I mean it has blob types. Which basically means you can implement any type you want. You can also trivially implement custom application functions to work on these blob types in your queries. [1]
The thing is sqlite can scale further vertically than most network databases. In some context's like writes and interactive transactions it outright scales further. [1]
Sqlite isn't the part that needs to scale in most cases, though. As soon as you need multiple servers to handle the traffic you're getting (serializing data, concatenating strings for HTML, lots of network throughout, or even just handling amounts of data that press you up against your memory limit), you're probably not going to have a great time with sqlite. Having multiple boxes talk to the same sqlite file is not something I've ever seen anyone do well at scale.

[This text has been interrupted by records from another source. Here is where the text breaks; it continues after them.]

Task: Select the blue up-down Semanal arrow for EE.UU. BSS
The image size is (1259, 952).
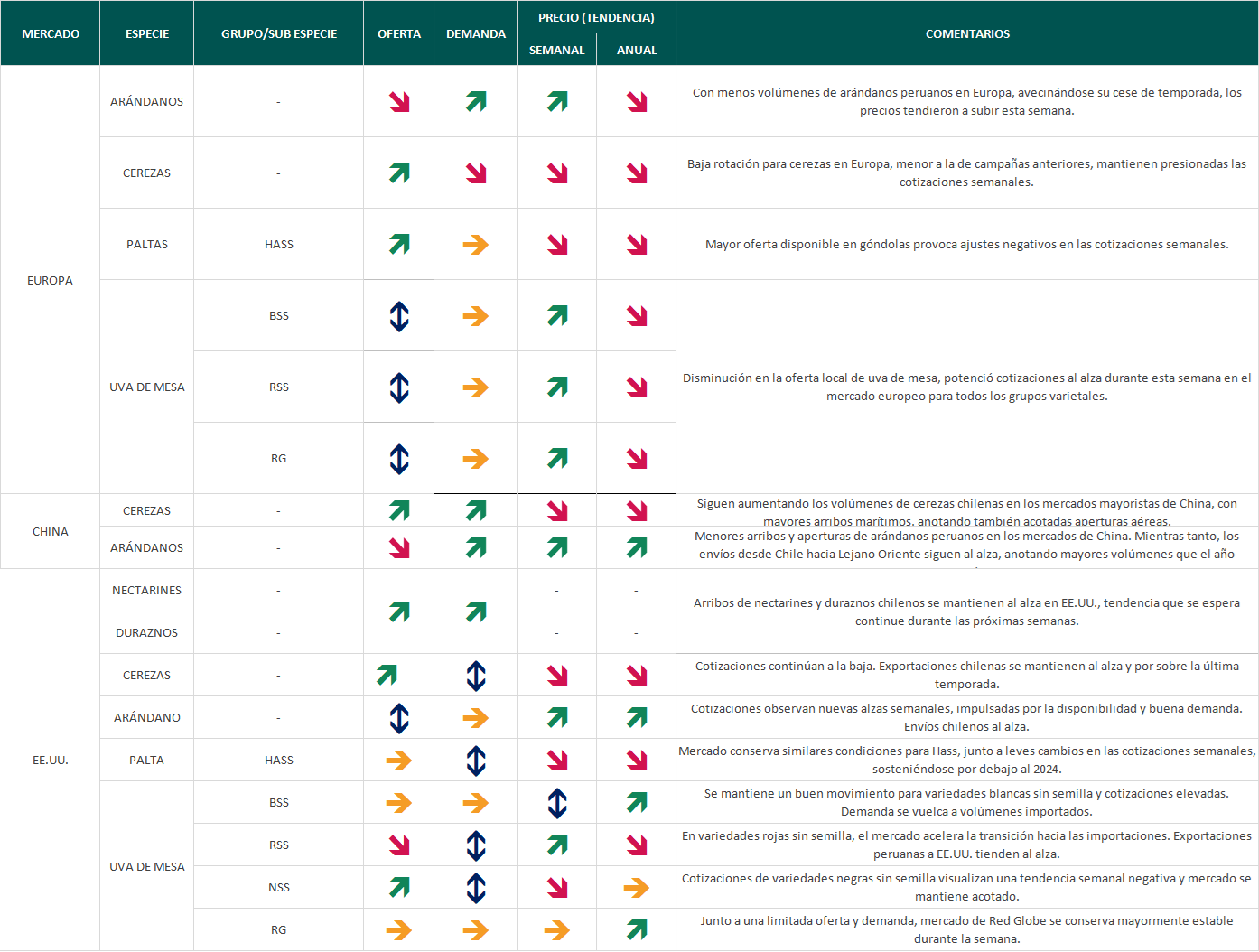Action: (557, 803)
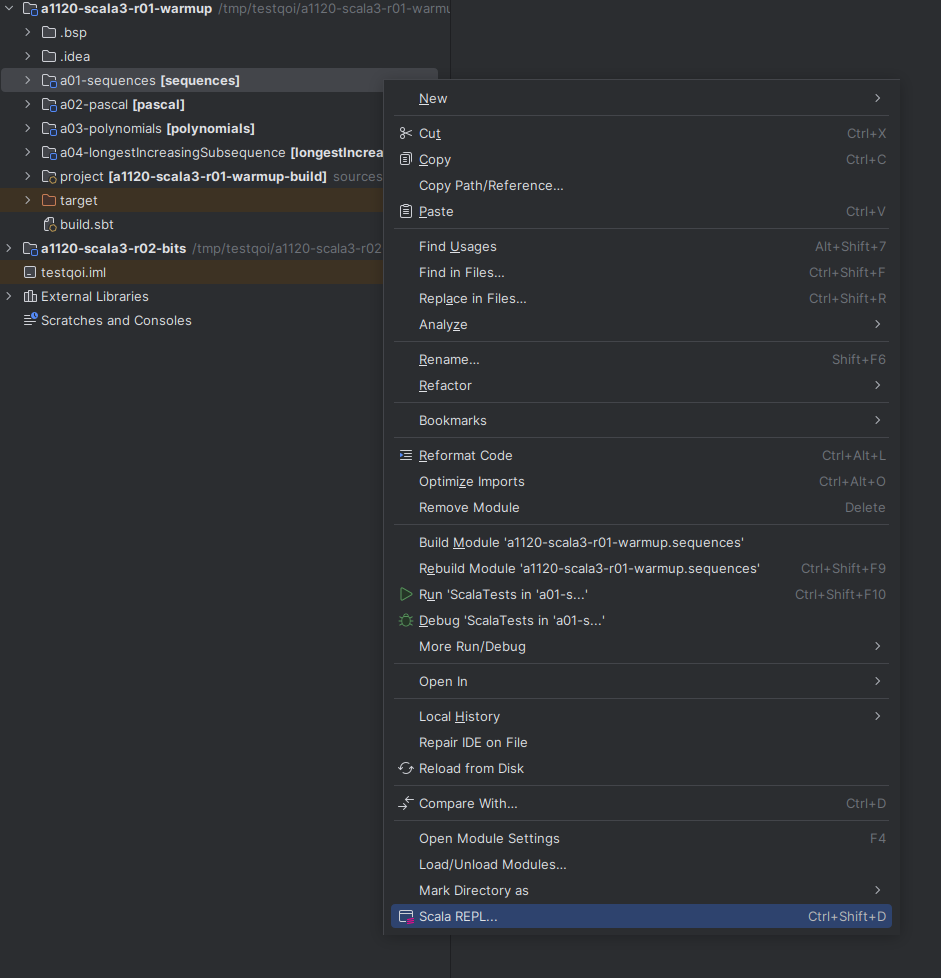
Task: Click the build.sbt file icon
Action: click(x=49, y=224)
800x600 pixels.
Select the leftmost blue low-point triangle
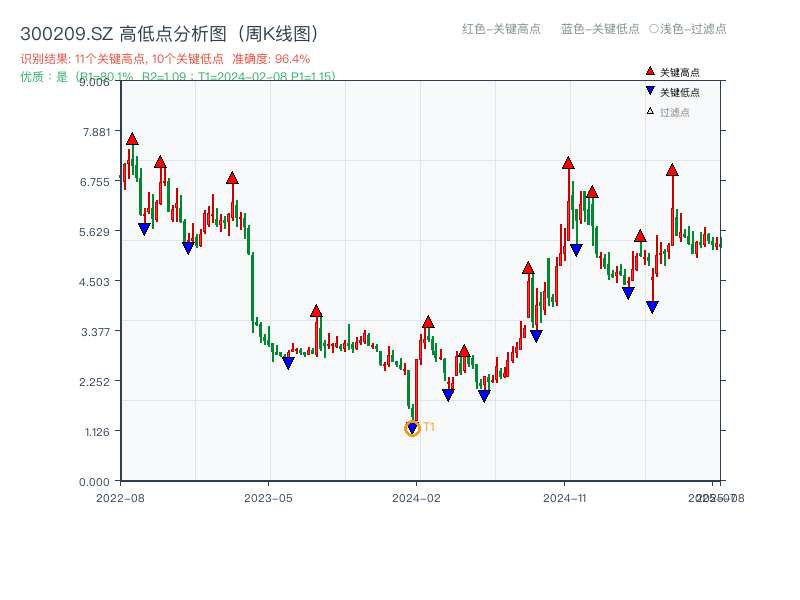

Yes, you can get by with one box for probably quite a while. But eventually a service of any significant size is going to need multiple boxes. Hell, even just having near-zero downtime deployments essentially requires it. Vertically scaling is generally a whole lot less cost effective than horizontal scaling (for rented servers), especially if your peak usage is much higher than off-hours use.
I'd argue the opposite vertical scaling us a whole lot more effective than horizontal scaling if your using a language that has both real threads and green/virtual threads (go or anything on the JVM). You get such insane bang for your buck these days even over provisioning is cheap. Hell direct NVME can easily give 10-100x vs the crappy network drives AWS provides.
Zero downtime deploys have been solved for single machines. But, even then I'd argue most businesses can have an hour of downtime a month. I mean that's the same reliability as AWS these days.
Really, there are a handful of cases where you need multiple servers:
- You're network limited (basically you're a CDN).
- You are drive limited you need to get data off dirves faster than their bandwidth.
- Some legal requirement.
This is before we get into how trivial it is to shard sqlite by region or customer company. You can even shard sqlite on the same machine if you need higher write throughput.
Why? Sqlite and LMDB make fantastic use of it. For anyone doing a single writer db it's a no brainer. It does so much for you and it does it very well. All the things you don't have to implement because it does it for you:
- Reading the data from disk
- Concurrency between different threads reading the same data
- Caching and buffer management
- Eviction of pages from memory
- Playing nice with other processes in the machine
Why would you not leverage it? It's such a great fit for scaling reads.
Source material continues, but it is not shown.